START Material for the task
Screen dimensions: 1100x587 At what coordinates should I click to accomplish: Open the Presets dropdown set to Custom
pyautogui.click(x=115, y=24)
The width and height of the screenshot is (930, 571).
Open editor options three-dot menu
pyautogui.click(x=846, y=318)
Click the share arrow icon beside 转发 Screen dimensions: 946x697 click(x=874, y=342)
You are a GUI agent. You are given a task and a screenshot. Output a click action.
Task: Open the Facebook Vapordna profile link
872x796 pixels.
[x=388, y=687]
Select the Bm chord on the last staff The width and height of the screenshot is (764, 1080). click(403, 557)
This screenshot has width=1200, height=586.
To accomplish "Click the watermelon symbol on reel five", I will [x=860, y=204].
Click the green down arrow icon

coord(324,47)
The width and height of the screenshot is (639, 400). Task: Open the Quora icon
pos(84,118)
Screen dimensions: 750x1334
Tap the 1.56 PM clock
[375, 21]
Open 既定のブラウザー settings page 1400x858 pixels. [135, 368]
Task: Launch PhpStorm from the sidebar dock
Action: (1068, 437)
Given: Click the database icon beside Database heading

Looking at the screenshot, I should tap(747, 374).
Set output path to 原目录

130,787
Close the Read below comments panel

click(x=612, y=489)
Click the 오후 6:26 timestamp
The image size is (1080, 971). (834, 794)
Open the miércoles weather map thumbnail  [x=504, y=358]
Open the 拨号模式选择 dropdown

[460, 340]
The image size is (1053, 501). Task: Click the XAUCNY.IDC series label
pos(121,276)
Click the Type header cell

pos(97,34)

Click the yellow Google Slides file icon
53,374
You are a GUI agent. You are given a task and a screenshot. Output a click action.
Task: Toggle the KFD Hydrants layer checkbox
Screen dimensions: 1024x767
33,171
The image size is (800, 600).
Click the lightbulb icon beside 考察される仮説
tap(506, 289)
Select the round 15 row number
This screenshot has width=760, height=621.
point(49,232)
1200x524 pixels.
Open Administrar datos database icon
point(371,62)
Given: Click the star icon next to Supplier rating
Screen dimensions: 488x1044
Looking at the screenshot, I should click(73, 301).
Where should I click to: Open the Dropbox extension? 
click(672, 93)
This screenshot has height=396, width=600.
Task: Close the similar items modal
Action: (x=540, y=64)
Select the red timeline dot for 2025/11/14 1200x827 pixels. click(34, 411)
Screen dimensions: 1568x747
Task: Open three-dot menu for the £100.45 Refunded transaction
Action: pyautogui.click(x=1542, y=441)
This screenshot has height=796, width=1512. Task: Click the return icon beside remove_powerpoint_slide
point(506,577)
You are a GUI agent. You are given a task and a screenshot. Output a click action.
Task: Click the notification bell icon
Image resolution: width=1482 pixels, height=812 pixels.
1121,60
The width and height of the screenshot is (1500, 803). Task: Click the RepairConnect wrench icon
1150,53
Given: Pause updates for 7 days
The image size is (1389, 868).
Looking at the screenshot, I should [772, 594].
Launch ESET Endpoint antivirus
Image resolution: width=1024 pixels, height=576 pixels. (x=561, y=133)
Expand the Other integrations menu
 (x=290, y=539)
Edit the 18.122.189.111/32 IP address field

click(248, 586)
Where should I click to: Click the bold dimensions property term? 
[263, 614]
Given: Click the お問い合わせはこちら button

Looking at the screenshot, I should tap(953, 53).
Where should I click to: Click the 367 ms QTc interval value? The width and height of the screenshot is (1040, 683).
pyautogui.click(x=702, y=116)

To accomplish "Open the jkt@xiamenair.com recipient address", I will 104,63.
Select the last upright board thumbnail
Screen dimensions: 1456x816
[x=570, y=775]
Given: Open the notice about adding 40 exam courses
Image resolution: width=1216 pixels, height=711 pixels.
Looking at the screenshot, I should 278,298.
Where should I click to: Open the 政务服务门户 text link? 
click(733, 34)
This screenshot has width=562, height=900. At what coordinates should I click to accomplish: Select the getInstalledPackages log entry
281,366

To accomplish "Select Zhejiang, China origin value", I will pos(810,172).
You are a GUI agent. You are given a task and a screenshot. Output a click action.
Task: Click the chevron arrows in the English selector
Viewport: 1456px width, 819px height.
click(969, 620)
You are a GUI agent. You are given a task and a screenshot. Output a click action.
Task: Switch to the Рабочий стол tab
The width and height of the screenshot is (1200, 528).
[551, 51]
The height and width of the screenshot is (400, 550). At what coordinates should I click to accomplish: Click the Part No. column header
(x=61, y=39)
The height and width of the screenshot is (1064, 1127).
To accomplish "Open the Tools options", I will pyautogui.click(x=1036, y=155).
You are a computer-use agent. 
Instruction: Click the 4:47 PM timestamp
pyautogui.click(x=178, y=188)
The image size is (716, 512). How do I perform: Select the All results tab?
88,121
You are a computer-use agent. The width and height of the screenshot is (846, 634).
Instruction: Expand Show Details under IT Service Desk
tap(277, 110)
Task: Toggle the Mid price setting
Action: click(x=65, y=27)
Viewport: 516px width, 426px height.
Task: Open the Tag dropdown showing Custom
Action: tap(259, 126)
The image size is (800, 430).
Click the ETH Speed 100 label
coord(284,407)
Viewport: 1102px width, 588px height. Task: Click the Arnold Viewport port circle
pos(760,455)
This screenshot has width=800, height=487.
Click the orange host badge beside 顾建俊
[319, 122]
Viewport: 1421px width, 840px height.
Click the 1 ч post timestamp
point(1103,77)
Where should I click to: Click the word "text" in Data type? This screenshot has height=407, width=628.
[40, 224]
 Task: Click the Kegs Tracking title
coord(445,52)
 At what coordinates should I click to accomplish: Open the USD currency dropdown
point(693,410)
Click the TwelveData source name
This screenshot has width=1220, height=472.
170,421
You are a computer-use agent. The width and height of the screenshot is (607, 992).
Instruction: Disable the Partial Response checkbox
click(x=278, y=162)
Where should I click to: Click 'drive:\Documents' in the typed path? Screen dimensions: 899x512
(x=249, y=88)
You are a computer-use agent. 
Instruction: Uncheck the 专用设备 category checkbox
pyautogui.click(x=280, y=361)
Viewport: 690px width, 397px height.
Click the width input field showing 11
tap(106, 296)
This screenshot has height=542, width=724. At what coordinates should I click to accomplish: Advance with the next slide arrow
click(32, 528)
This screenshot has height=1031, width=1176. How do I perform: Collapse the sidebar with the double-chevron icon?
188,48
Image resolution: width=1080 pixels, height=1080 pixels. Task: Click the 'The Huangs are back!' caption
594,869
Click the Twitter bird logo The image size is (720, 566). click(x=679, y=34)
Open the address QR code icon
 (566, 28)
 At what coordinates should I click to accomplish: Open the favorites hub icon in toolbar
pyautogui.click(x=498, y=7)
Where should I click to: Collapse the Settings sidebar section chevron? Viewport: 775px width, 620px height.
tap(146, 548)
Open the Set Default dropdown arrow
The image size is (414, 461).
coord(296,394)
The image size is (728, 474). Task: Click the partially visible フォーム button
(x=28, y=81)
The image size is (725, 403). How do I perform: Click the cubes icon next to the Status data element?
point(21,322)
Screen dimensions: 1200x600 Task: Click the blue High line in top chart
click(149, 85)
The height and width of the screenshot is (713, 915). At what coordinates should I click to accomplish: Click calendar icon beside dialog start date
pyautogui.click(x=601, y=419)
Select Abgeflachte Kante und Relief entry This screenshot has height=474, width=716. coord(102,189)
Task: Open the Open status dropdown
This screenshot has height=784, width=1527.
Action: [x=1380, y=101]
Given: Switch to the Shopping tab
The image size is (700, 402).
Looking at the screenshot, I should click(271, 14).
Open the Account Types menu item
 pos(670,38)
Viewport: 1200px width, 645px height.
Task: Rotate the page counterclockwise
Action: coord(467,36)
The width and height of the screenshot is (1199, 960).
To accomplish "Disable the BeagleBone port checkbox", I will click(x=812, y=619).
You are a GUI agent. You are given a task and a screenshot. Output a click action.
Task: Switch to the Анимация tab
END Material for the task
Please report all lines in the entries where "will" appears.

- **Answer to this problem**:
To accomplish "Click the watermelon symbol on reel five", I will [x=860, y=204].
To accomplish "Open the jkt@xiamenair.com recipient address", I will 104,63.
To accomplish "Select Zhejiang, China origin value", I will pos(810,172).
To accomplish "Open the Tools options", I will pyautogui.click(x=1036, y=155).
To accomplish "Disable the BeagleBone port checkbox", I will click(x=812, y=619).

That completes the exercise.